IMF expects improvement in Kuwaits current account
16 de novembro de 2017
The Gulf country external current account registered a 4.5% of GDP deficit last year, but the International Monetary Fund expects improvement due to the recovery of oil prices and the measures taken.
São Paulo – After facing in 2016 its first external current account deficit in several years, Kuwait should improve its performance this year, as far as oil prices recover. The data is part of a report released by the staff of the International Monetary Fund (IMF) this Wednesday (15).
Oil is the main revenues source for the country, with the commodity and its products accounting for over half of the Gross Domestic Product (GDP) and for near 90% of exports and government’s revenues. Due to the commodity’s lower oil prices, last year the external current account deficit reached 4.5% off Kuwait’s GDP.
According to the IMF’s report, the country faced oil prices from a position of strength due to low debt and a sound financial sector. But is weakened the country’s fiscal and external positions and generated large fiscal needs. The oil-impacted scenario increased the need for a local private sector, one to employ more local citizens, according to the IMF.

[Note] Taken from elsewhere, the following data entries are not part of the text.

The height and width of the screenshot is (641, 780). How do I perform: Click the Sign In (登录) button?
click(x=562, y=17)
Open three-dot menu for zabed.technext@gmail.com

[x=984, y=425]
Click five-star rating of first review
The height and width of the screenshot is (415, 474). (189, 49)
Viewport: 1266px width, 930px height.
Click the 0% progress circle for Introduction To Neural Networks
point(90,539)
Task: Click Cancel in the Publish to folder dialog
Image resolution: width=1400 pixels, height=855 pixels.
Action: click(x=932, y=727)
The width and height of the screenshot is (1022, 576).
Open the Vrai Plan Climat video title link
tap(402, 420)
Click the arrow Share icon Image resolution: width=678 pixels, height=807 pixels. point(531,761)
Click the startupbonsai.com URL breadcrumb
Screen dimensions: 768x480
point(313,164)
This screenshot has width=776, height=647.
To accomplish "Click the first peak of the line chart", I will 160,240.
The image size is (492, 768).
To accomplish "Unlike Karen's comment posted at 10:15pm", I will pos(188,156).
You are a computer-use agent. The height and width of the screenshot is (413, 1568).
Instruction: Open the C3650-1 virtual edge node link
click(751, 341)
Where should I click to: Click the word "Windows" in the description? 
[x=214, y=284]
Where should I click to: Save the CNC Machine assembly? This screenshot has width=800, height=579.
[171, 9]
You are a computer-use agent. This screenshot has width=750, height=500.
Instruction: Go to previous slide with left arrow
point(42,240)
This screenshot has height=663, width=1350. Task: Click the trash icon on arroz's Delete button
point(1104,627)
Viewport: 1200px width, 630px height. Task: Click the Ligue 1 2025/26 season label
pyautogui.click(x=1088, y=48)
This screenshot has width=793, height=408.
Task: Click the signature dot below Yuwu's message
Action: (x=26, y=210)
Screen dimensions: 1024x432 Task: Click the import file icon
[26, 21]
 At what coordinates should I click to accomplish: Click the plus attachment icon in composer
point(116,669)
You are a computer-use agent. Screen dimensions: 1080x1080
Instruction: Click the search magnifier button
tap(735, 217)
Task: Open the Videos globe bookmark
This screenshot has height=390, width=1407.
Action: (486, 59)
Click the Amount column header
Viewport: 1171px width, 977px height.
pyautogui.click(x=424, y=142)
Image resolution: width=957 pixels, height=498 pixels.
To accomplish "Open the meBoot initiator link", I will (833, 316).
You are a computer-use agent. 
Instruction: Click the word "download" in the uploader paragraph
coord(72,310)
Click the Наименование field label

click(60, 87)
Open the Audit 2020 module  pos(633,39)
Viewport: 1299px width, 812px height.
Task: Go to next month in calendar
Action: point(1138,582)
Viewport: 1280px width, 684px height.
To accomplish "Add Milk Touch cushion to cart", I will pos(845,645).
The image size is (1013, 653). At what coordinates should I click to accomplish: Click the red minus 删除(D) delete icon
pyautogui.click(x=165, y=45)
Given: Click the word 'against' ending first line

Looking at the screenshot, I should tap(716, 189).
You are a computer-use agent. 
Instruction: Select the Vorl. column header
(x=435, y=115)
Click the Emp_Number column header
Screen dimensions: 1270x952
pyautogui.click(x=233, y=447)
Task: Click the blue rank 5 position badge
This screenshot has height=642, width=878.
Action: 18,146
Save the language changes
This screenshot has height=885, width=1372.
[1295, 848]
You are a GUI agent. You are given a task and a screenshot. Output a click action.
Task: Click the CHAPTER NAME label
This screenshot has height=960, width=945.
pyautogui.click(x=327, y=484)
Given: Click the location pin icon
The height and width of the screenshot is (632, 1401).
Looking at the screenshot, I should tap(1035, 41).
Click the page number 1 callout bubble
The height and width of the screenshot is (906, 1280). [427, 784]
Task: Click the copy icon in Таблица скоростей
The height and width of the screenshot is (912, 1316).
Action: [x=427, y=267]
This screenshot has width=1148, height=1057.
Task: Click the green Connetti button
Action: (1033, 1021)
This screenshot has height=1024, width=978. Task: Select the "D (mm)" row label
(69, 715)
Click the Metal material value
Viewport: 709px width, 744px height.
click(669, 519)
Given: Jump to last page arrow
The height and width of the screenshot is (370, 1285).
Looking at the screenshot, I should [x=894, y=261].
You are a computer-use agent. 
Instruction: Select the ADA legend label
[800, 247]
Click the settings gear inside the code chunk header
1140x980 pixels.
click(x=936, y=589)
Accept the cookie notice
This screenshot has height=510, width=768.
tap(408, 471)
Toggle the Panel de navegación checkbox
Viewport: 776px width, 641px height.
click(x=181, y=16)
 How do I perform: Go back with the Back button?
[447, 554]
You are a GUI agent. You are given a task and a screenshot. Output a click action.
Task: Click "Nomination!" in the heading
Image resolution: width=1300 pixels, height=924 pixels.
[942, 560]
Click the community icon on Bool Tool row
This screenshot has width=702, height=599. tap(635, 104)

The Fund reports that the country implemented a comprehensive reforms strategy and took measures to curtain spending and set up a more appropriate environment to private investments, but there’s still a lot to do. “The key challenge is to build on this strategy to accelerate reforms that underpin fiscal consolidation and ensure that future generations can continue to enjoy a high living standard, while creating incentives for private initiative and investment,” said the Fund.
However, the spending cuts improved the fiscal position since last year and lower oil prices also impacted subsidies to energy, with the decline of funds directed to the sector in the last few years. The banking sector remained highly capitalized, with great profitability and low default numbers, despite the deceleration of credit’s growth and deposits by the private sector.
The IMF supports a broad fiscal reform package with the aim to fight
spending rigidities, such as the “wage bill and subsidies”, diversify revenues, increase spending efficiency, better aligning of the public and private sector, speed up privatizations and public-private partnerships and improve the business scenario.
The IMF expects Kuwait to improve in the next few years the confidence, the growth acceleration of the non-oil sector and a higher output of hydrocarbons. Oil prices should help keep the country’s external current account balanced.
The IMF believes Kuwait will go from oil and gas exports of USD 41.5 billion last year to USD 45.3 billion in 2017, and to USD 56.3 billion in 2022. In 2013, oil and gas exports totaled USD 108.6 billion. The price of the exported oil barrel by Kuwait, which stood over USD 100 the barrel four years ago, ended at a little more than USD 40 last year. IMF forecasts that the barrel will be sold for near USD 52 in 2022.